Lindemann observed that it was not unusual for people experiencing a normal grief reaction to resolve the immediate symptoms within four to six weeks with the care of a psychiatrist. Lindemann (1944) viewed morbid grief reactions as a distortion of the normal grieving process. These pathological responses included a delay or distorted reaction to the loss (i. e. , overactivity, or no observable change in affect), somatic reactions that mimic the illness of the deceased, hostility against those perceived as responsible (i.. , the loved one’s physician), prolonged isolation from social supports, and intense self-persecution and desire to punish oneself, including suicidal ideation.
Lindemann (1944) defined grief work as “emancipation from the bondage to the deceased, readjustment to the environment in which the deceased is missing, and the formation of new relationships” (p. 143). He believed that an obstacle to the successful resolution of grief was the avoidance of expressed emotional distress.
Lindemann seemed perhaps overly optimistic by stating that a person could be assisted through a morbid grief reaction in eight to ten interview sessions, yet this may have been seen as a welcome departure from Freud’s (1917) statement that mourning is “long-drawn-out and gradual” (p. 256). Furthermore, this could have been a precursor to the studies supporting the profile of the resilient individual (discussed in greater detail below).
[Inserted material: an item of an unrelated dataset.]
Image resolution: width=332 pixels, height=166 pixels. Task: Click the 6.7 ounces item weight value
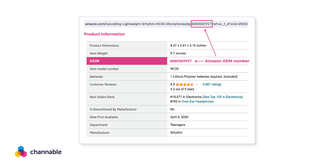178,53
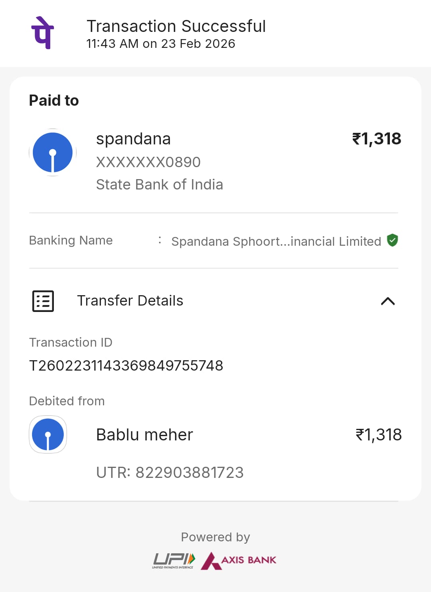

Anderson (1949) described the symptomology of 100 hospitalised bereaved patients under his care, who exhibited anxiety, hysteria, agitated and anergic depression, and hypomania.
Anderson clearly endorsed the pathology of a delayed grief reaction, stating, “It is obvious that such states of mind will pervert, distort and prolong the natural process of grief in reference to patients who were unable to cry or who appeared elated. Anderson (1949) also believed the necessity of understanding the bereaved patient’s relationship to the deceased, and endorsed that an ambivalent attachment would produce a conflicted and prolonged bereavement process.
Anderson (1949) wrote about his own observations of morbid grief, which he defined as “so persistent and intense in its nature that those who exhibit it give the appearance of suffering from an acute, rather than a chronic, mental illness” (p. 48). Anderson was particularly interested in those patients who exhibited a “violent reaction to the various forms of cathartic treatment” (p. 49), who became demonstrably more disturbed, suicidal or began hallucinating, following an attempt at re-enactment of the traumatic event.
Given the context of when and where this article was written (post-World War II London), a sympathetic and understanding attitude toward the huge number of grieving people was certainly appropriate. Both Anderson’s (1949) and Lindemann’s (1944) articles offered the first recognition that not everyone experiences grief in the same way, as well as the recognition that some individuals will require more support than others. Anderson’s observations regarding the different trajectories of grief response possible within an in-patient population paved the way for the theories and empirical studies that followed.
Discerning an overall pattern of grieving, Bowlby (1961) originally defined the phases he believed were pathognomic to normal grief process as: (1) a person’s biological response systems focus on retrieving the deceased and are unable to terminate once activated (e. g. , weeping, expressions of anger); (2) this biological response gradually subsides into a period of disorganization, pain and despair (e. g. , restlessness, depression); and (3) reorganization (e. g. , ability to have new relationships, pursue former goals).